While few Africans are familiar with Windows, many have a smartphone or know somebody who does. That has minimized the need to train users how to get around the Android OS and how to use drop-down selection boxes within CERHIS

“When we talk about training, for other systems it takes a few days.  For this one, for a health center, we took one afternoon,” Vaes says. “I started by telling them how to start using Android and how to connect. And they were like, Oh no, let’s skip that part.”

The Kinshasa deployment has worked well, and three more deployments are planned for this month, in the rural areas of the DRC. In December, the team heads to Burundi to install three more systems in local health centers. Implementations are also in the planning stages for health centers in Madagascar, Benin, and Togo.

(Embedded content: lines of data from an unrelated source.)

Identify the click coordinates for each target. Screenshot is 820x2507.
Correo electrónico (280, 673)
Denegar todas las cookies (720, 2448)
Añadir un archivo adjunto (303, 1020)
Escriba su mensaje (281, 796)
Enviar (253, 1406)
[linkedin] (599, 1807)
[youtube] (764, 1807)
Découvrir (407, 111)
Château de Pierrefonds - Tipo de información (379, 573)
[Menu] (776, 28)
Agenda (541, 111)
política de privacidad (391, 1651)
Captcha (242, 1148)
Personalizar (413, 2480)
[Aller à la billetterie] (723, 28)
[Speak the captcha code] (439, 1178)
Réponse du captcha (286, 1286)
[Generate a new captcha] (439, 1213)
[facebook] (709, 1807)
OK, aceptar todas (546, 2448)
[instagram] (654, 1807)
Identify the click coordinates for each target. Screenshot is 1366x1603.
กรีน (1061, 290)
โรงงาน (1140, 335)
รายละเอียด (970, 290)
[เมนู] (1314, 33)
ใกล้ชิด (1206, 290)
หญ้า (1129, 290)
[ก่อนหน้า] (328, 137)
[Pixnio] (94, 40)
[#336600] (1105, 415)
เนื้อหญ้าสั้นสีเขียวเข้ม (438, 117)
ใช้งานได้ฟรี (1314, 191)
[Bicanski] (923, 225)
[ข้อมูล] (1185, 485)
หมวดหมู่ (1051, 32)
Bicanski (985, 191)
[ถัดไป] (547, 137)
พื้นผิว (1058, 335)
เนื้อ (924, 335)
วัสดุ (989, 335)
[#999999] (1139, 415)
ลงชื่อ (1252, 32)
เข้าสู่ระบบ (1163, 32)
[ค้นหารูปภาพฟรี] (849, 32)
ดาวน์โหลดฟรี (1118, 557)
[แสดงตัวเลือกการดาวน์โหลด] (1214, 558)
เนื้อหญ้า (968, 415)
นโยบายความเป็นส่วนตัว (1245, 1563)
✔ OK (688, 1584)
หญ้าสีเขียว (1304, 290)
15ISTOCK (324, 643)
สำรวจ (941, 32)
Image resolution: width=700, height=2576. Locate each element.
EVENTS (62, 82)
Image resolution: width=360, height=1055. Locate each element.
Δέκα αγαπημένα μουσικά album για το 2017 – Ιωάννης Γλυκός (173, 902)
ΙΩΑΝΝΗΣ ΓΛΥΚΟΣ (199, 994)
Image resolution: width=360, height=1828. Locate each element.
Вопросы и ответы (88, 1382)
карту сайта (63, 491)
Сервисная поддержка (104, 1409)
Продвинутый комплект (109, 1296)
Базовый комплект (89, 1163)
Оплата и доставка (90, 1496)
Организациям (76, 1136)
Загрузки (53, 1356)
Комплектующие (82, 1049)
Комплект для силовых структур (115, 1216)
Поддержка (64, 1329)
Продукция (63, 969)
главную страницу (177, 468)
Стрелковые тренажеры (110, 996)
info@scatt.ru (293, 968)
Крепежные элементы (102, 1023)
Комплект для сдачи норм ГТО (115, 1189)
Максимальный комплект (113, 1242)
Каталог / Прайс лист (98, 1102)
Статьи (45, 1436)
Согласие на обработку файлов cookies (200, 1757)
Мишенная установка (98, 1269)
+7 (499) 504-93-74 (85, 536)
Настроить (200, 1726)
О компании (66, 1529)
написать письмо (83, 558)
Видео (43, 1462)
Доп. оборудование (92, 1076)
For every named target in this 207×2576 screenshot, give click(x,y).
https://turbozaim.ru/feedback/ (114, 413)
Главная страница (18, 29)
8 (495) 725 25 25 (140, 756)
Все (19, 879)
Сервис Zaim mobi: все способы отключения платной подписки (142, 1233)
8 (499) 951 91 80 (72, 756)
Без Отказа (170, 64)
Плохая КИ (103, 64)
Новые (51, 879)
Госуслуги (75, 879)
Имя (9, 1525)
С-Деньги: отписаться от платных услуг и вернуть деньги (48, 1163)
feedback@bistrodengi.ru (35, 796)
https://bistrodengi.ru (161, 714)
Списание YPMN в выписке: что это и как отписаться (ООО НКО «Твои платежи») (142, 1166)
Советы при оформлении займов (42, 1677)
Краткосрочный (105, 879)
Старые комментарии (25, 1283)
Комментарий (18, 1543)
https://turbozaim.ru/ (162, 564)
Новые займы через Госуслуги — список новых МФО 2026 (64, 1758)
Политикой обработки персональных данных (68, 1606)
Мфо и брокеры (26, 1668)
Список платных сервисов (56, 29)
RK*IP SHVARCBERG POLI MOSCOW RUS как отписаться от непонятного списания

In each installation, the work involves the national ministry of health and external sponsors who help with the costs. Eventually, if enough of the systems are implemented, it could start to have a big impact on the health of DRC citizens. There are about 9,000 clinics and 500 hospitals spread out across the country, which is nearly the size of Europe, so scaling up the deployments will be a challenge. If all goes as planned, AEDES will tap local firms to scale the deployment coverage for CERHIS.

Once the health data is recorded digitally, it opens the door to much better decision-making by the DRC’s ministry of health. “At the national level that’s in very high demand because it’s critical for them to know where there is infant mortality, which part of the country,” Vaes says. “They have a duty to provide quality care to the population at an affordable price, and for that they have to take decisions at the national level, and they need good data, which is difficult to get right now.”

Hopefully that’s starting to change.